Abbandonati a sé stessi, come l’albero ormai secco piantumato il 28 marzo scorso per inaugurare il cantiere del centro di ricovero all’ospedale Vito Fazzi per i casi più gravi di disturbi alimentari. È così che si sentono i genitori delle giovani pazienti malate di anoressia e bulimia, che vengono seguite a Lecce. I sopralluoghi del consigliere regionale Paolo Pagliaro, da sempre vicino a queste famiglie e impegnato per la realizzazione di un centro residenziale dove curare le pazienti che necessitano di cure h24, hanno mostrato cantieri fantasma: tutto fermo, nessun operaio al lavoro, nonostante gli oltre 2 milioni stanziati dalla Regione per allestire 12 posti letto di ricovero nell’ospedale Vito Fazzi, e per ristrutturare il centro diurno attivo da molti anni nell’ex Opis di Lecce.

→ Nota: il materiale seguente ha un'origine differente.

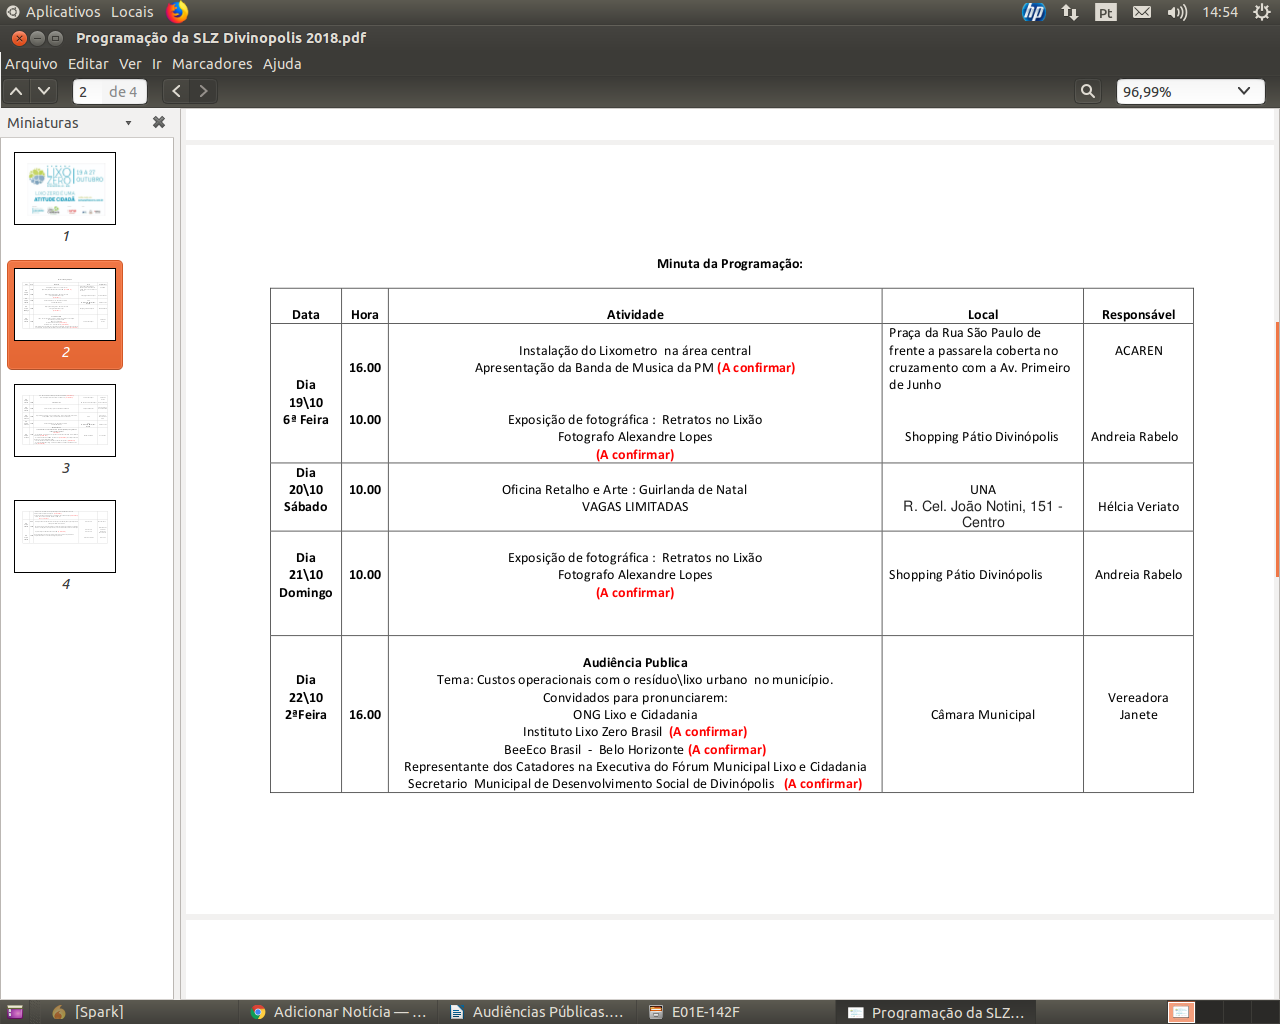This screenshot has width=1280, height=1024.
Task: Open the Pt keyboard layout indicator
Action: pos(1105,12)
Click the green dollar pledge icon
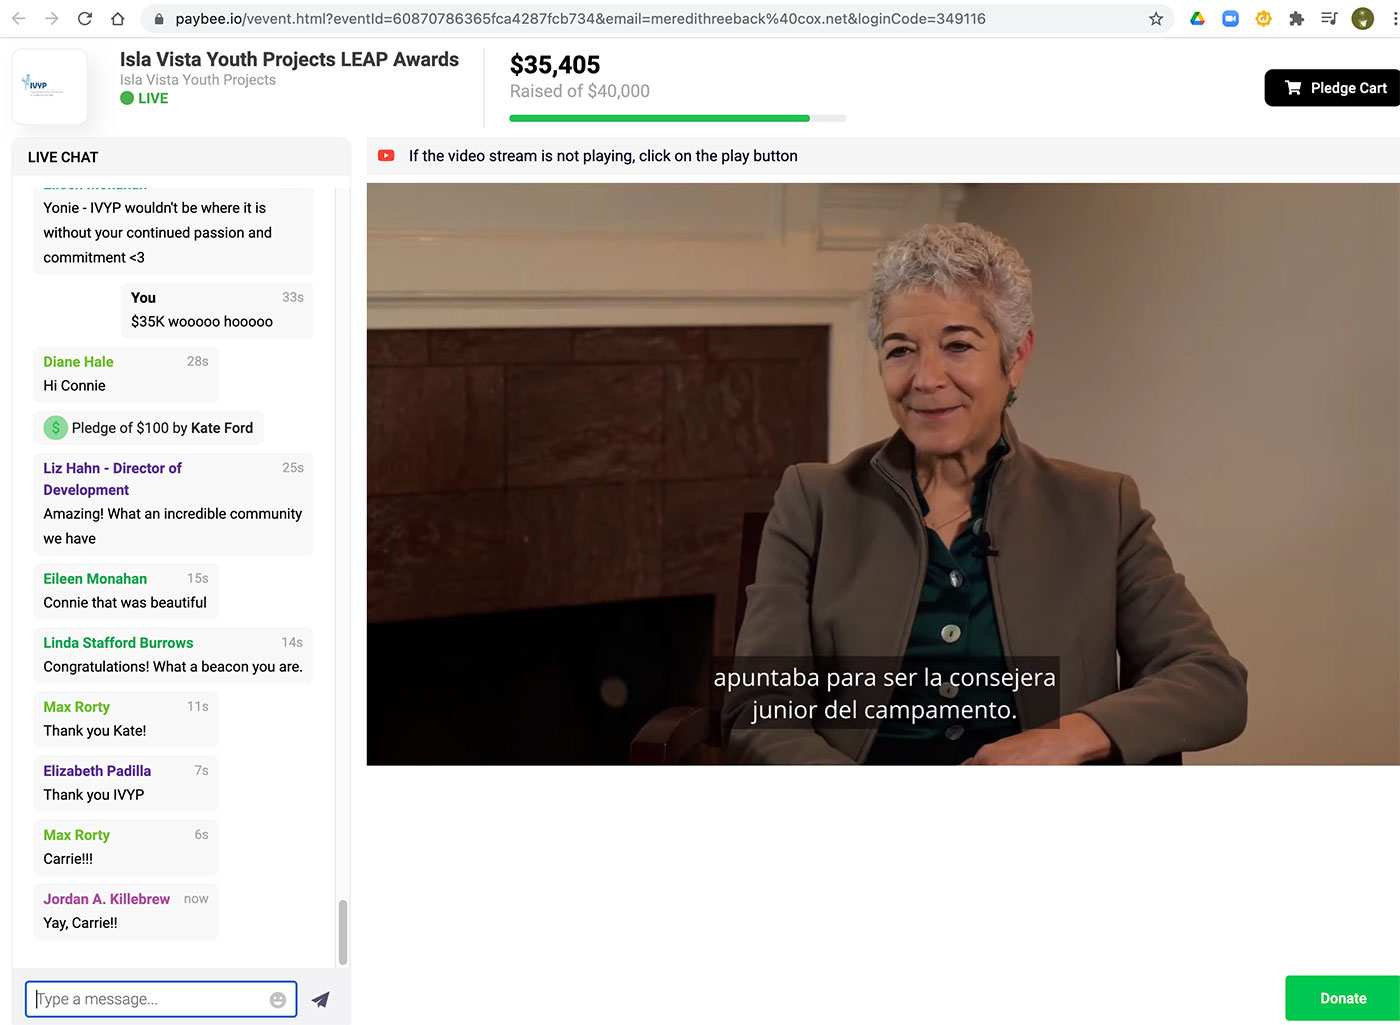This screenshot has width=1400, height=1025. coord(56,428)
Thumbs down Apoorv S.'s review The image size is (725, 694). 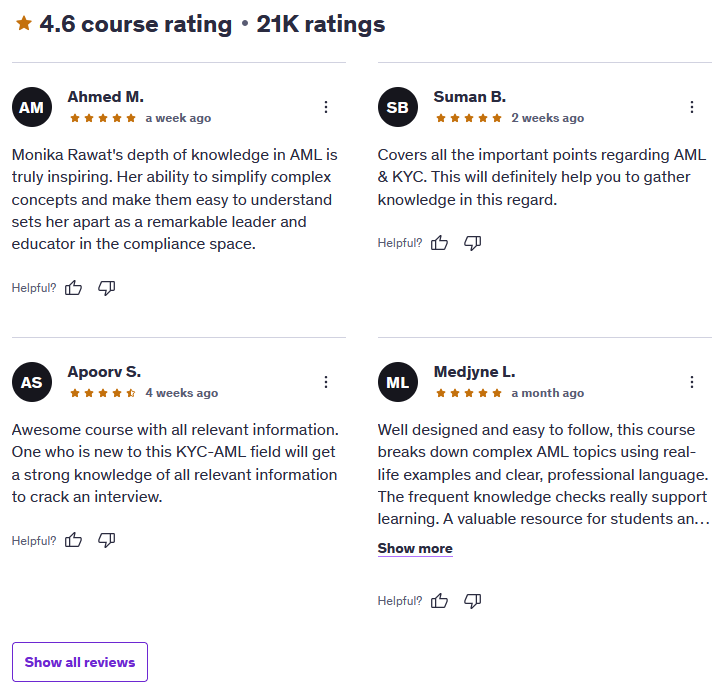(106, 540)
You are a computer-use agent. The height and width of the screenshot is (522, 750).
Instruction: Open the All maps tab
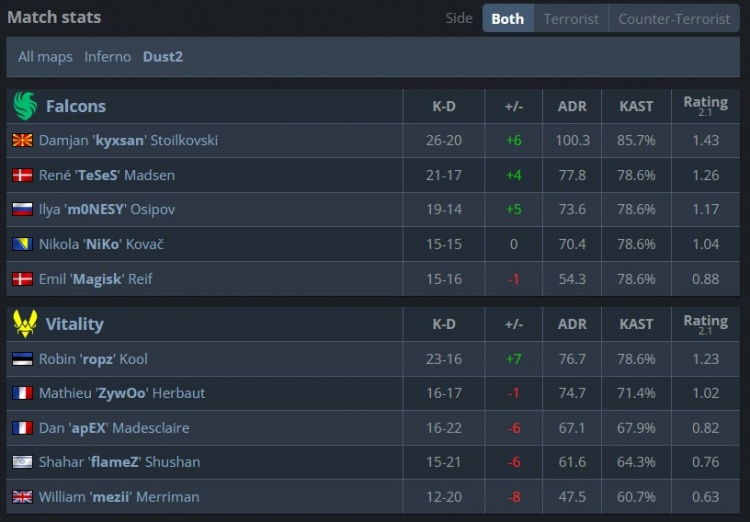45,57
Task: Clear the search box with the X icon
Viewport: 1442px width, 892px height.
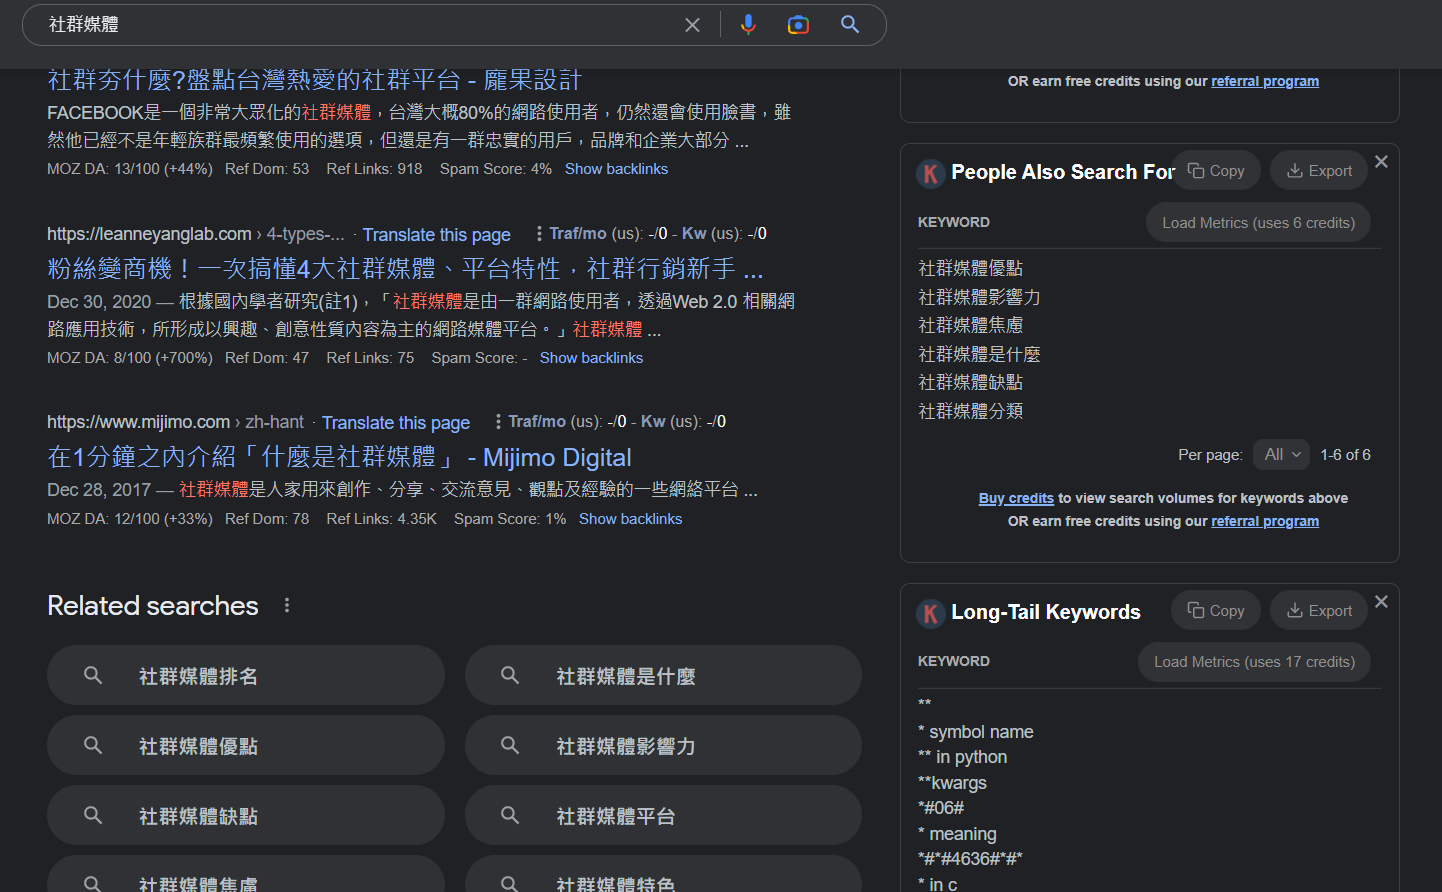Action: point(692,25)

Di fronte alla desolazione delle immagini mostrate dal consigliere Pagliaro, grande lo scoramento delle pazienti e delle loro famiglie, che nel centro DCA di Lecce hanno trovato professionalità e umanità straordinarie, traendone grande aiuto nella lotta alla malattia.
Abbiamo raccolto la testimonianza di Donato Ancona, del Comitato Genitori Pazienti Centro DCA Lecce. “Non si stanno dando le risposte rispetto a questa problematica molto grave dei disturbi alimentari – dice – che a quanto pare non interessa più di tanto alla politica. Tutto questo non metterà, come noi invece avevamo auspicato, i genitori che dovranno affrontare questo problema da ora in avanti, in condizioni migliori rispetto alle nostre. La seconda preoccupazione riguarda l’aspetto psicologico che tutto questo potrebbe avere nei confronti di coloro i quali operano con grande professionalità nel Centro DCA di Lecce, dalla dottoressa Renna a tutta la sua equipe”.